Adult walruses are distinguished by their huge tusks and whiskers, as well as their size: adult males in the Pacific may weigh more than 2,000 kilograms (4,400 pounds) and are only surpassed in size by two species of elephant seals among pinnipeds. Walruses spend much of their time on the sea ice seeking for benthic bivalve mollusks to feed, and they reside largely in shallow seas above the continental shelf. Walruses are sociable creatures with a long lifespan, and they are regarded a “keystone species” in the Arctic marine environment.

Many indigenous Arctic peoples have hunted the walrus for its meat, fat, skin, tusks, and bone, and the walrus has played a significant part in their societies. Walruses were regularly hunted and slaughtered for their blubber, walrus ivory, and flesh during the 19th and early 20th centuries. Walrus populations have been quickly declining over the Arctic. Although populations of Atlantic and Laptev walruses have recovered significantly since then, they remain dispersed and at low levels compared to before human intervention.


The term walrus comes from a Germanic language, and it has been assigned mostly to the Dutch or Old Norse languages. The first component is supposed to be derived from an Old Norse term such as valr (“whale”), while the second portion is thought to be derived from the Old Norse word hross (“horse”). The Old Norse name hrossvalr, which means “horse-whale,” is considered to have been handed down inverted to both Dutch and northern German languages as walros and Walross. Another hypothesis is that it is derived from the Dutch words wal “shore” and reus “giant.”

Rosmarus is a Scandinavian species name. The walrus is called “rosmhvalr” in Iceland and “rostungr” in Greenland in the Norwegian book Konungsskuggsja, which is assumed to date from approximately AD 1240. (walruses were by now extinct in Iceland and Norway, while the word evolved in Greenland). Several place names in Iceland, Greenland, and Norway may have originated from walrus breeding grounds: Hvalfjord, Hvallatrar, and Hvalsnes, to mention a few.

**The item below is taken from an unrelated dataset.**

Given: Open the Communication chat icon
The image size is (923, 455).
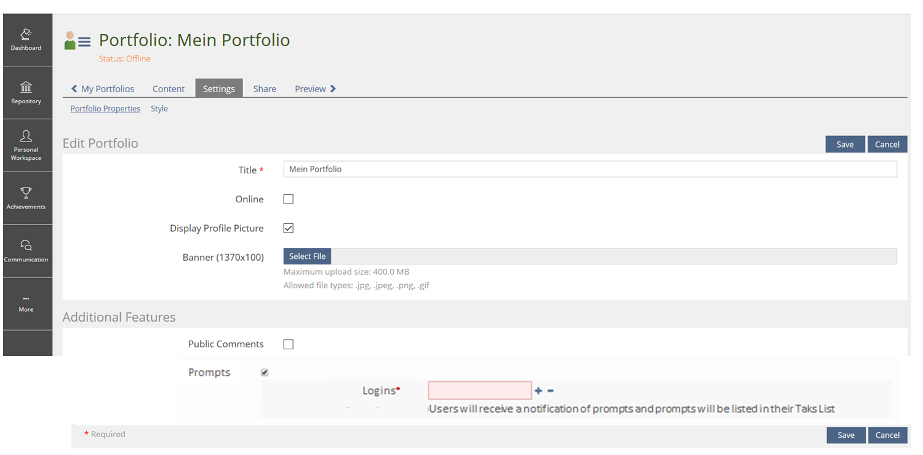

The old English word for walrus, morse, is assumed to have originated in Slavic languages, which took it through Finno-Ugric languages, and eventually (according to Ante Aikio) from a Northern European Pre-Finno-Ugric substrate language. In Russian, моp (mor) is used; in Finnish, mursu is used; in Northern Saami, mora is used; and in French, morse is used. The walrus was initially referred to as the ros marus, possibly a Latinization of mor, by Olaus Magnus, who portrayed it in the Carta Marina in 1539, and this was accepted by Linnaeus in his binomial nomenclature.

The walrus’s reputation as a “terrible creature” is said to have stemmed from a fortuitous resemblance between morse and the Latin word morsus (“a bite”).

Odobenus is derived from the Greek words odous (tooth) and baino (walk), and is based on observations of walruses using their tusks to drag themselves out of the water. Their tusks are referred to as divergens in Latin, which means “turning apart.”